What you will do: Print the listing below exactly.

Data for the task:
====

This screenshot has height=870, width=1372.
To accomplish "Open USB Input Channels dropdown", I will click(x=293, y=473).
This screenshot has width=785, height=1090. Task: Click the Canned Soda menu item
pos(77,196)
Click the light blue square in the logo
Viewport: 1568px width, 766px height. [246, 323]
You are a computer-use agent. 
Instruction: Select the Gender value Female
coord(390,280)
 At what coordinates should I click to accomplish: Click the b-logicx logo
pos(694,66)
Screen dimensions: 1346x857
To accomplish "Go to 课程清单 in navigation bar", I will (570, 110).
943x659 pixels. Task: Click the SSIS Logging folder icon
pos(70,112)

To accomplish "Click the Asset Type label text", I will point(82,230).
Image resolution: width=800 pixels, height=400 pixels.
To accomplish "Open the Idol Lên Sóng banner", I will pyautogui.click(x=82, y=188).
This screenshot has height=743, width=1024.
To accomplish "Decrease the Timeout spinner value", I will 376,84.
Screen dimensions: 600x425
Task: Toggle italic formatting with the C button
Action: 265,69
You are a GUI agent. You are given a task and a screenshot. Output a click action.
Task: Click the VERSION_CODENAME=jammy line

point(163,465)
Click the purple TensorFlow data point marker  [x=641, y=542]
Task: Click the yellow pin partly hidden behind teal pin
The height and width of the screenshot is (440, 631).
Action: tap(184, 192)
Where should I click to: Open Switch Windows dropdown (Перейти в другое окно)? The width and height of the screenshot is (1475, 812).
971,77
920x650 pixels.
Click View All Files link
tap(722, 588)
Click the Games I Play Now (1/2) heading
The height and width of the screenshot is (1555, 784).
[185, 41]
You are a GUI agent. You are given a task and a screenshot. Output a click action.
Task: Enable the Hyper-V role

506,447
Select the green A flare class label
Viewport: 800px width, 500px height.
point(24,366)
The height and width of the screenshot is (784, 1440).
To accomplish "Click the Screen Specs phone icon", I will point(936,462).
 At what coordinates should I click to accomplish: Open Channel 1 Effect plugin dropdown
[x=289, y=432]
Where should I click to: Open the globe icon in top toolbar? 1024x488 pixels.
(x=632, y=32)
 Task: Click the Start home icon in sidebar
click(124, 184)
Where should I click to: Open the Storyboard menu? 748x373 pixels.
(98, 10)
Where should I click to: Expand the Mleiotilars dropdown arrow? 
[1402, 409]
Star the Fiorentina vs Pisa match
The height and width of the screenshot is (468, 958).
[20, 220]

====

Task result:
This screenshot has height=870, width=1372.
To accomplish "Open USB Input Channels dropdown", I will click(x=293, y=473).
This screenshot has width=785, height=1090. Task: Click the Canned Soda menu item
pos(77,196)
Click the light blue square in the logo
Viewport: 1568px width, 766px height. [246, 323]
You are a computer-use agent. 
Instruction: Select the Gender value Female
coord(390,280)
 At what coordinates should I click to accomplish: Click the b-logicx logo
pos(694,66)
Screen dimensions: 1346x857
To accomplish "Go to 课程清单 in navigation bar", I will (570, 110).
943x659 pixels. Task: Click the SSIS Logging folder icon
pos(70,112)

To accomplish "Click the Asset Type label text", I will point(82,230).
Image resolution: width=800 pixels, height=400 pixels.
To accomplish "Open the Idol Lên Sóng banner", I will pyautogui.click(x=82, y=188).
This screenshot has height=743, width=1024.
To accomplish "Decrease the Timeout spinner value", I will 376,84.
Screen dimensions: 600x425
Task: Toggle italic formatting with the C button
Action: 265,69
You are a GUI agent. You are given a task and a screenshot. Output a click action.
Task: Click the VERSION_CODENAME=jammy line

point(163,465)
Click the purple TensorFlow data point marker  [x=641, y=542]
Task: Click the yellow pin partly hidden behind teal pin
The height and width of the screenshot is (440, 631).
Action: tap(184, 192)
Where should I click to: Open Switch Windows dropdown (Перейти в другое окно)? The width and height of the screenshot is (1475, 812).
971,77
920x650 pixels.
Click View All Files link
tap(722, 588)
Click the Games I Play Now (1/2) heading
The height and width of the screenshot is (1555, 784).
[185, 41]
You are a GUI agent. You are given a task and a screenshot. Output a click action.
Task: Enable the Hyper-V role

506,447
Select the green A flare class label
Viewport: 800px width, 500px height.
point(24,366)
The height and width of the screenshot is (784, 1440).
To accomplish "Click the Screen Specs phone icon", I will point(936,462).
 At what coordinates should I click to accomplish: Open Channel 1 Effect plugin dropdown
[x=289, y=432]
Where should I click to: Open the globe icon in top toolbar? 1024x488 pixels.
(x=632, y=32)
 Task: Click the Start home icon in sidebar
click(124, 184)
Where should I click to: Open the Storyboard menu? 748x373 pixels.
(98, 10)
Where should I click to: Expand the Mleiotilars dropdown arrow? 
[1402, 409]
Star the Fiorentina vs Pisa match
The height and width of the screenshot is (468, 958).
[20, 220]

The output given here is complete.